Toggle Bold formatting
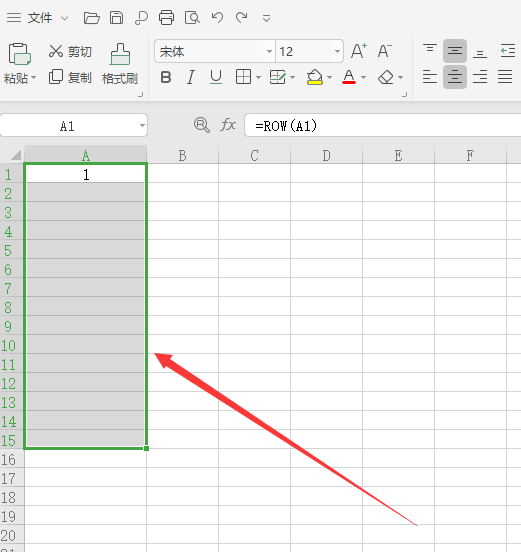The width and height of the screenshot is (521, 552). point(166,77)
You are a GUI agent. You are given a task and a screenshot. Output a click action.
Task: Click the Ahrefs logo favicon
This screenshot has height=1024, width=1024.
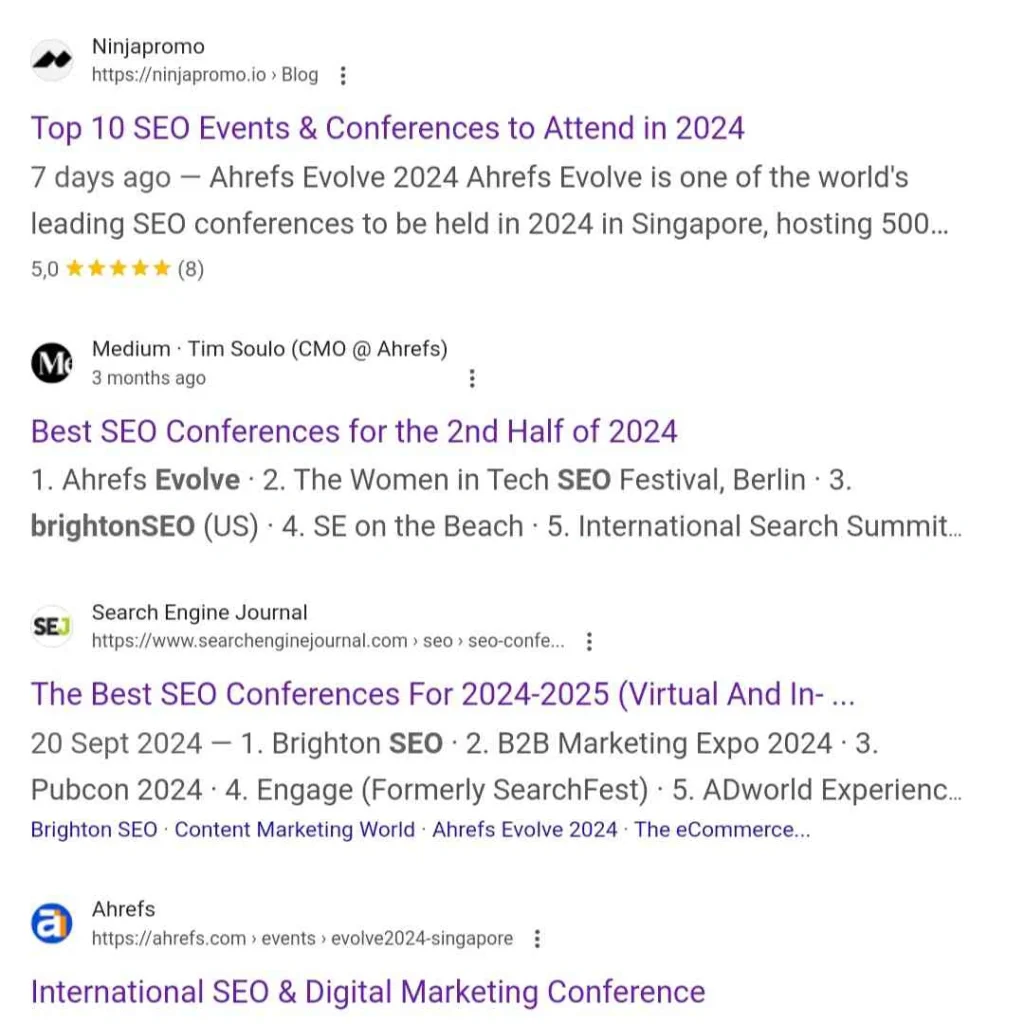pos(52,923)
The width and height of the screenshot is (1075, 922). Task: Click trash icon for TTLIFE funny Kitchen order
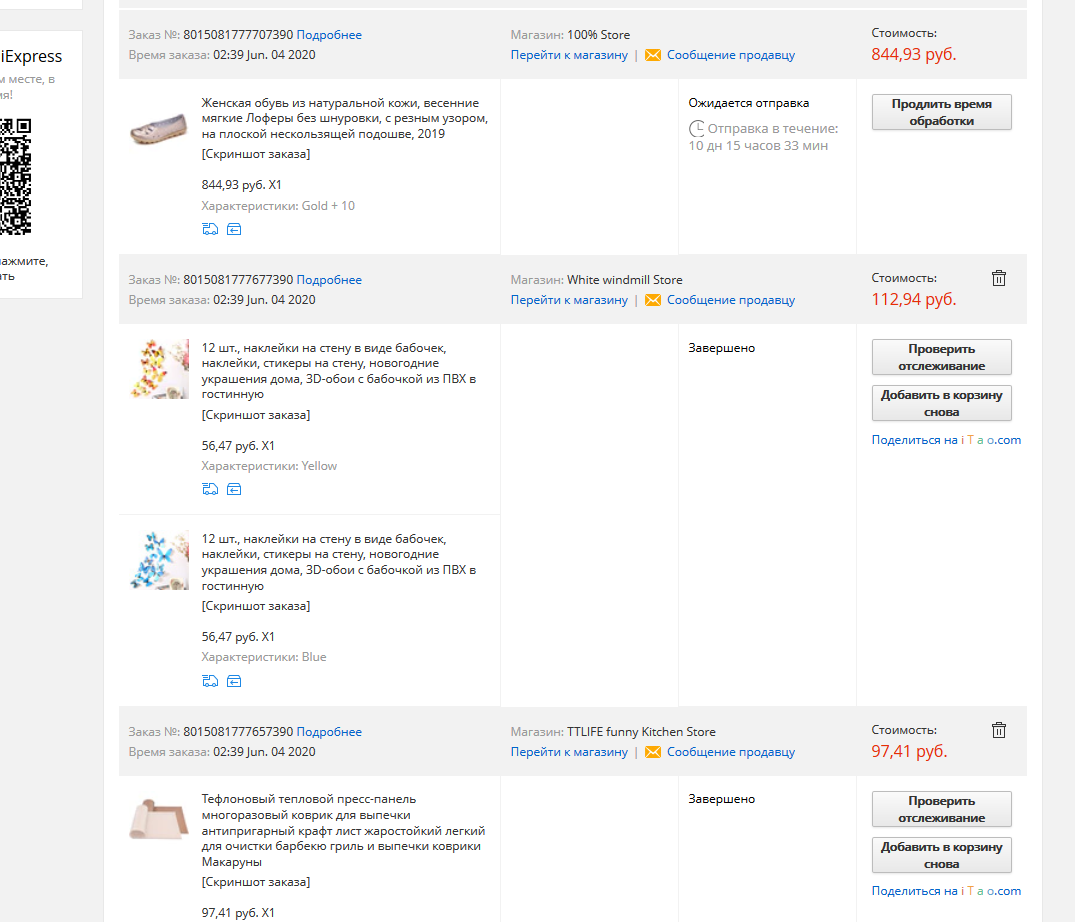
++++++
§ **Assignment**: Each line from the one that contains "This screenshot has height=1024, width=1024." to the end of the listing must be quoted exactly; no other line and no picture belongs in the copy.

§ **Answer to this problem**:
This screenshot has height=1024, width=1024.
pos(52,923)
The width and height of the screenshot is (1075, 922). Task: Click trash icon for TTLIFE funny Kitchen order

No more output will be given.